A nurse is caring for a client who is receiving IV fluids. Which of the following actions should the nurse take to prevent phlebitis?
- A. Change the IV site every 72 to 96 hr.
- B. Massage the IV site gently every 4 hr.
- C. Apply a cold compress to the IV site.
- D. Use a large-gauge catheter for fluid administration.
Correct Answer: A
Rationale: Changing the IV site every 72-96 hours reduces infection and phlebitis risk. Massaging, cold compresses, or large catheters don't prevent phlebitis.
A nurse is reinforcing teaching with a client who has a new prescription for montelukast. Which of the following statements should the nurse include?
- A. You should take this medication in the evening.
- B. You might experience weight gain while taking this medication.
- C. You need to limit your fluid intake while taking this medication.
- D. You can take this medication with an antacid.
Correct Answer: A
Rationale: Montelukast is taken in the evening for asthma control. Weight gain, fluid limits, or antacids aren't significant concerns.
A nurse is reinforcing teaching with a client who has a new prescription for amoxicillin. Which of the following statements by the client indicates an understanding of the teaching?
- A. I should take this medication with an antacid.
- B. I might have diarrhea while taking this medication.
- C. I need to refrigerate this medication.
- D. I can stop taking this medication if I feel better.
Correct Answer: B
Rationale: Amoxicillin can cause diarrhea, showing understanding. Antacids aren't needed, refrigeration depends on form, and stopping early risks resistance.
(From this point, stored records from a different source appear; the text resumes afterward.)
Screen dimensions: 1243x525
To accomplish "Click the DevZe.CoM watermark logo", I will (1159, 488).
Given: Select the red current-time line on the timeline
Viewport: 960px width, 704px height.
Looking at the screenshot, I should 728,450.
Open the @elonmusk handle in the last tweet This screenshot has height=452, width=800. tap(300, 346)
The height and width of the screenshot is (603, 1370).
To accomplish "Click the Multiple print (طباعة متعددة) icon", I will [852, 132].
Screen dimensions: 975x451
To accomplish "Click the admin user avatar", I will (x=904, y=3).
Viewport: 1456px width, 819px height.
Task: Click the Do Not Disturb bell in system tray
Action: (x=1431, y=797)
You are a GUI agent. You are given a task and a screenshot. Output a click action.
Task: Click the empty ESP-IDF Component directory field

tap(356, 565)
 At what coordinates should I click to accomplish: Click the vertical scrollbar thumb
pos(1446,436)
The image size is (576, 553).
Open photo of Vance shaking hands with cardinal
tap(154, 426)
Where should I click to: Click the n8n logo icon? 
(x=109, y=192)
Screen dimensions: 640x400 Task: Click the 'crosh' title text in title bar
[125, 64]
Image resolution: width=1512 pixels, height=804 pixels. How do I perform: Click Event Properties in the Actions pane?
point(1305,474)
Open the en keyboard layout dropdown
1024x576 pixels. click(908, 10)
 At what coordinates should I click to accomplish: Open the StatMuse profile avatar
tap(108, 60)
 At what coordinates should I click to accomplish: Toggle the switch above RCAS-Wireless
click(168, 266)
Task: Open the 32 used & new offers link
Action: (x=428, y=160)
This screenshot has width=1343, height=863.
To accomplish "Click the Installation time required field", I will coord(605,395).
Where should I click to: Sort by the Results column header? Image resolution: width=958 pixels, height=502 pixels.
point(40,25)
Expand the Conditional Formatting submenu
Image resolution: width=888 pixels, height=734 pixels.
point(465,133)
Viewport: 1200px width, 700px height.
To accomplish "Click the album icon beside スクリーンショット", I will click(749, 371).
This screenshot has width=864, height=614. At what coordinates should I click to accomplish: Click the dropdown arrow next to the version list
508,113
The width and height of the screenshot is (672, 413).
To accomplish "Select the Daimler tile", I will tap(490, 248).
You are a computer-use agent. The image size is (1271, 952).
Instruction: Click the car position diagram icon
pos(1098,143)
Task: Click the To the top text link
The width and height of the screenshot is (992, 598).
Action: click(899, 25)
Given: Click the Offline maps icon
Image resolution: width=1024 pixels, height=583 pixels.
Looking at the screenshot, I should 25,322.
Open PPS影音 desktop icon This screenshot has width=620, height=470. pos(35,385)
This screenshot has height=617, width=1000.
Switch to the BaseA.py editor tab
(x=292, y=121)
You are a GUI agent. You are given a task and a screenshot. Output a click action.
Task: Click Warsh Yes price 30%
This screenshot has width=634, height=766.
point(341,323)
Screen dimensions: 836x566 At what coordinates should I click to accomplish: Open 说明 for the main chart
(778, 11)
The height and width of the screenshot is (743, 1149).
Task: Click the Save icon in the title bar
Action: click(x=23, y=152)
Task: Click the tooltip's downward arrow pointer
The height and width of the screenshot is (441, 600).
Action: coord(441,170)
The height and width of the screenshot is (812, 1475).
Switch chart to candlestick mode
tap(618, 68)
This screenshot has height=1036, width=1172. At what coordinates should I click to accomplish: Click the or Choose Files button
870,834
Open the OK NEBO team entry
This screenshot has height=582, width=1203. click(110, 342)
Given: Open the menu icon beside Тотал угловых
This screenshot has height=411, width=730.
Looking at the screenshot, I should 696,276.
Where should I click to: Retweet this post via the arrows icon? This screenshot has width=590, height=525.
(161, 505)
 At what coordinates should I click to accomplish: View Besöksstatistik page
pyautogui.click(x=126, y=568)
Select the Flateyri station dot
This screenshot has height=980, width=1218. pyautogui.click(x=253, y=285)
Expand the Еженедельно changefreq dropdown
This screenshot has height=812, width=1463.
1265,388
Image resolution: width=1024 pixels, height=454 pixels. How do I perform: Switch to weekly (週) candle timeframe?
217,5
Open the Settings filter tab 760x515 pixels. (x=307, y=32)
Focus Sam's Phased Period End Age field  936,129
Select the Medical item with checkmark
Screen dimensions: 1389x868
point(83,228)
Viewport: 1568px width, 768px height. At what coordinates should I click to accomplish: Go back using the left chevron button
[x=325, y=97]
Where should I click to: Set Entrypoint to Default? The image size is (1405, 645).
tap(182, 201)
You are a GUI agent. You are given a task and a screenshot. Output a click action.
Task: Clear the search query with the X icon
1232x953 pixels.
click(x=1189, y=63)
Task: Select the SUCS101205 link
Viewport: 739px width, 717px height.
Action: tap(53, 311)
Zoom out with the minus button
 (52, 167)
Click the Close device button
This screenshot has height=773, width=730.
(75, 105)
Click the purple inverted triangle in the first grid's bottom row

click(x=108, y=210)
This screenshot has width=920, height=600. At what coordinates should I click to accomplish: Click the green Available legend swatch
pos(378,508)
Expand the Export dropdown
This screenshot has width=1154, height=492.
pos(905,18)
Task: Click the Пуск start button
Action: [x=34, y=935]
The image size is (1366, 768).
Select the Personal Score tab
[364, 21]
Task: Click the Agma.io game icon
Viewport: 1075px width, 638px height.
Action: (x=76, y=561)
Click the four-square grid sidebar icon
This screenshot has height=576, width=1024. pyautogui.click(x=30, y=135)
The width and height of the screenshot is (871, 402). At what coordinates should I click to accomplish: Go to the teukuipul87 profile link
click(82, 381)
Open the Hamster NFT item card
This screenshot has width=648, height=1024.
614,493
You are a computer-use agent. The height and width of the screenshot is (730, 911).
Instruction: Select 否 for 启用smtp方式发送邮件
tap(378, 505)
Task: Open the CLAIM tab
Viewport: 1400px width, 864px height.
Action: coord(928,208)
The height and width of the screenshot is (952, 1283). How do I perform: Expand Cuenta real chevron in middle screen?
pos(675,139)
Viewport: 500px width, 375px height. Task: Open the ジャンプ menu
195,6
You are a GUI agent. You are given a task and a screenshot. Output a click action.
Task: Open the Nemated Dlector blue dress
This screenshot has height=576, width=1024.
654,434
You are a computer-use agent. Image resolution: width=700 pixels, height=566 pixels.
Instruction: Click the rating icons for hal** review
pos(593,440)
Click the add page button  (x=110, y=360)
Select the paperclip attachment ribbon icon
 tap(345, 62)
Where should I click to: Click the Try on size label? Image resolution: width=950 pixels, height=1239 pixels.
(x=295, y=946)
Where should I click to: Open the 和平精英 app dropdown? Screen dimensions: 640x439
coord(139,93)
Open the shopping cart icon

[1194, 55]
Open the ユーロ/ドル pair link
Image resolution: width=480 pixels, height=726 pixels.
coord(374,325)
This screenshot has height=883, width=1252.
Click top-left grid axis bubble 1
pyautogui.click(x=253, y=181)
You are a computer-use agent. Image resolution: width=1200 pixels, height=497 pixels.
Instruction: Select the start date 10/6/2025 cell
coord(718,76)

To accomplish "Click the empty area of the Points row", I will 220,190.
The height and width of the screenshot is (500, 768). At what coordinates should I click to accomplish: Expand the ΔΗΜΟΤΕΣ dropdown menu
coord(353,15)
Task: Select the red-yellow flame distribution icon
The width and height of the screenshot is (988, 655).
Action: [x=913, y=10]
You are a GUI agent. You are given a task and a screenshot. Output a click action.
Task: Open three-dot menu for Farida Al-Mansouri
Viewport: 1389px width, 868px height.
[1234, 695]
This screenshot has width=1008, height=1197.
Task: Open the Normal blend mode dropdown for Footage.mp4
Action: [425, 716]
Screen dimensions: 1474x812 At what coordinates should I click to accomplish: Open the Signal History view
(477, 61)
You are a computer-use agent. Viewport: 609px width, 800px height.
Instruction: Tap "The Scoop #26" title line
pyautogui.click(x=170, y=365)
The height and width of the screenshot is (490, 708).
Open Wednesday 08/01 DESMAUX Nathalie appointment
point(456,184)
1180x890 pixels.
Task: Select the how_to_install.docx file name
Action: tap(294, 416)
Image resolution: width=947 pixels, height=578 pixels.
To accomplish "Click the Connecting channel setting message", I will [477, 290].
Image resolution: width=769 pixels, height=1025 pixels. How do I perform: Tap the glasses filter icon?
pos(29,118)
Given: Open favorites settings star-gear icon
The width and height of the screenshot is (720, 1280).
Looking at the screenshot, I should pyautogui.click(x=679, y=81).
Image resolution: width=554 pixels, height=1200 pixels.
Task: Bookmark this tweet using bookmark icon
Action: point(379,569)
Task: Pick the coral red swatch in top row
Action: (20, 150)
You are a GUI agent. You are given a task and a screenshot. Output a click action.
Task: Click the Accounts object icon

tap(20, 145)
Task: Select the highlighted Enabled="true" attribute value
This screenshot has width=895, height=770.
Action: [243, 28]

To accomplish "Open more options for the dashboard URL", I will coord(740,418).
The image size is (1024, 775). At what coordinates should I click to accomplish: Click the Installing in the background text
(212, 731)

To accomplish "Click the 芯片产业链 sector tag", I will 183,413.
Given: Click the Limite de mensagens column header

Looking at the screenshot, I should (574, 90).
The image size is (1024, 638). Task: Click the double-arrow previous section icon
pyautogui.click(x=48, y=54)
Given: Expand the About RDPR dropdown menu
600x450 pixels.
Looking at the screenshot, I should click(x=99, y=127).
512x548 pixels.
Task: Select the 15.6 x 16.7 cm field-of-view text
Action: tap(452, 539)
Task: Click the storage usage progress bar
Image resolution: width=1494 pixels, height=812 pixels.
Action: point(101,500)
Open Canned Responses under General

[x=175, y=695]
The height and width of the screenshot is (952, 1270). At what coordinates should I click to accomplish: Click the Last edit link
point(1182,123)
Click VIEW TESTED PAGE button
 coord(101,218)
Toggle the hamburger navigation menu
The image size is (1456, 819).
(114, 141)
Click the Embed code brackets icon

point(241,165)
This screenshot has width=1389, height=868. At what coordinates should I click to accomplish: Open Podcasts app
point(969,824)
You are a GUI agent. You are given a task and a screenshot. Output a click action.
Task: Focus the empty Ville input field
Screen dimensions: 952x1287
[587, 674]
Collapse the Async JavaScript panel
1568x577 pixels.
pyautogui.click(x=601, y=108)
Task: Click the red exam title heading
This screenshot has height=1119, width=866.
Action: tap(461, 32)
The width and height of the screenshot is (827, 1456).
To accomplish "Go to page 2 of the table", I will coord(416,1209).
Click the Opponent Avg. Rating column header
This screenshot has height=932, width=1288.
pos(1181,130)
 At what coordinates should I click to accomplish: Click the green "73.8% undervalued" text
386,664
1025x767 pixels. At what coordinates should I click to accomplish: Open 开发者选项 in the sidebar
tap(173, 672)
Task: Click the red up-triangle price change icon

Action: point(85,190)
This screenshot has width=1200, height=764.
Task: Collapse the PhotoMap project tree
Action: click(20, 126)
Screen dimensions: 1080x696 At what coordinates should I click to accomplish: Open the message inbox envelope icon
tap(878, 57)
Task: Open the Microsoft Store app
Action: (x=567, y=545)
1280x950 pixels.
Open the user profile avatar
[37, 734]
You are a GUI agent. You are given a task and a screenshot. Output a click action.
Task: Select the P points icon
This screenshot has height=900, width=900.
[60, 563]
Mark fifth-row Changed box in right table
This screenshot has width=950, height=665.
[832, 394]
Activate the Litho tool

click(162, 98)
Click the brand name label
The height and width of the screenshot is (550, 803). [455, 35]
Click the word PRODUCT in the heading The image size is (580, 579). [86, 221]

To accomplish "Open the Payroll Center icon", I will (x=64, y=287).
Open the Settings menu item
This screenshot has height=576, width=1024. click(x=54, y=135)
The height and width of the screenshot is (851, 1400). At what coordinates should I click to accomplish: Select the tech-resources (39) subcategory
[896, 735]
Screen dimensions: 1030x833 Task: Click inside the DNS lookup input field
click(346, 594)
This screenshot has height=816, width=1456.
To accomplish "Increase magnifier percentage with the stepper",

A nurse is reinforcing dietary teaching with a client whose pre-pregnancy BMI was 30.5. The nurse should include which of the following is an acceptable weight gain for this client?
- A. 16 lb
- B. 32 lb
- C. 24 lb
- D. 8 lb
Correct Answer: A
Rationale: For a BMI of 30.5 (obese), a weight gain of 11-20 pounds is recommended. 16 pounds falls within this range, supporting healthy pregnancy outcomes without excess gain.